The teacher asked us what we were going to bring in because she was curious, but only a few people knew, so I know the guy from Hungary is bringing in some alcohol, the guy from the States is bringing in some sort of dessert, the girl from Japan is making some sort of sushi thing, and I decided to make deviled eggs.

I decided to make deviled eggs because as I was researching typical dishes found in America, I found that it was the easiest thing to make and required the fewest number of ingredients that I was required to buy. I found the recipe on AllRecipes.com, but I had to substitute some sauce for sandwiches for the creamy dressing, because I couldn’t find any salad dressing here.

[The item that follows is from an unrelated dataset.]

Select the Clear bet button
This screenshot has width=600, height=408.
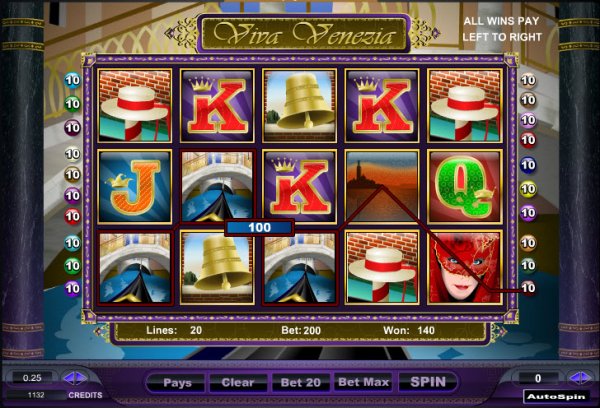click(x=238, y=382)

I ate a few of them that were falling apart and they actually turned out pretty good, even though I may have added a little bit too much mustard to them.

That’s all for today. Tomorrow I’ll tell you how my class liked the deviled eggs I made and how the other things my class brought in tasted and explain what they were. I’ll also tell you how my birthday celebration dinner went because today after class I invited everyone to dinner tomorrow, but already three people can’t make it, which makes me a bit sad, but I’ll live. Bye now!